O colega Marcos Nogueira, do blog Cozinha Bruta, achou o tal ovo de 12 quilos um absurdo e expressou aqui na Folha toda sua indignação.

"É a elite jeca em seu universo paralelo perdulário, ostentativo, excludente e cafona. Da completa falta de sensibilidade ou qualquer vestígio de interesse pelo mundo lá fora."

Ovo de Páscoa pintado de dourado com desenho de flor
Ovo de Páscoa da confeiteira Isabella Suplicy, vendido a R$ 5.950 - Reprodução

O ovo de chocolate seria "aviltante" ainda mais considerando que "24% da população brasileira não têm comida suficiente em casa."

Meu passado de hippie da faculdade de humanas me faz concordar que luxo muitas vezes caminha bem perto da cafonice. Ainda não consigo evitar um leve preconceito até mesmo com quem sai por aí vestindo a camisa polo do jacaré.

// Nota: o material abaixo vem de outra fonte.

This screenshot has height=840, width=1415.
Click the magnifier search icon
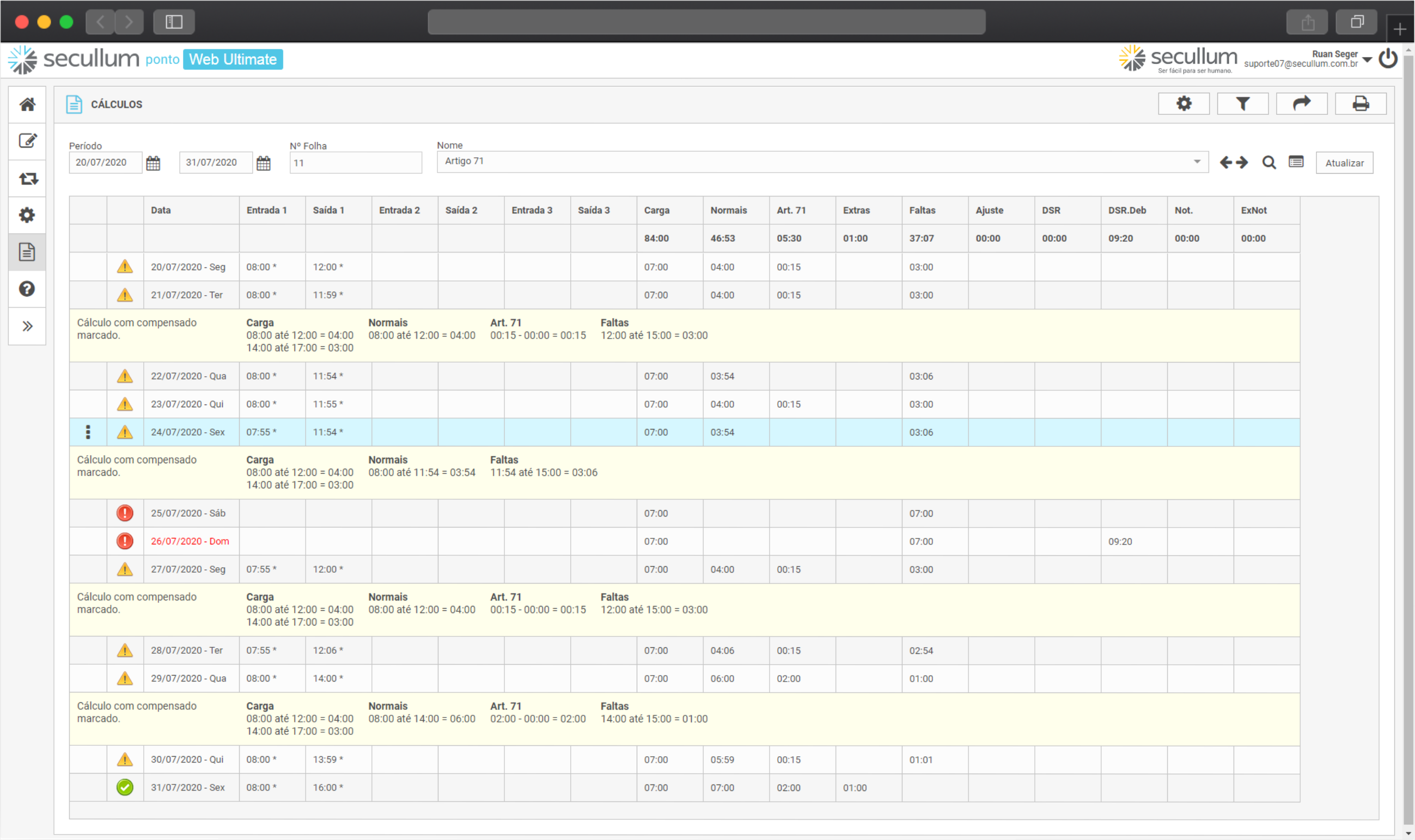(1269, 163)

Mas discordo que gastar com luxo seja excludente ou aviltante.

As críticas contra artigos caríssimos parecem subentender que o dinheiro, depois de gasto, desaparece. Daí a ideia de desperdício justamente enquanto tantos passam fome.

Mas o dinheiro não desaparece. Do bolso do consumidor, ele se espalha entre vendedores, confeiteiros, produtores de ingredientes selecionados, assistentes de cozinha, gerentes de redes sociais, escolas de confeitaria e seus professores.

A confeitaria de Isabela Suplicy gera relativamente mais empregos –e empregos mais bem pagos– do que as marcas de chocolate popular. Quem gasta fortunas com ela, e não com a Lacta ou a Garoto, fortalece uma cadeia produtiva mais qualificada e remunerada.

O luxo, na verdade, é um modo de convencer os ricos a desconcentrar voluntariamente seu patrimônio.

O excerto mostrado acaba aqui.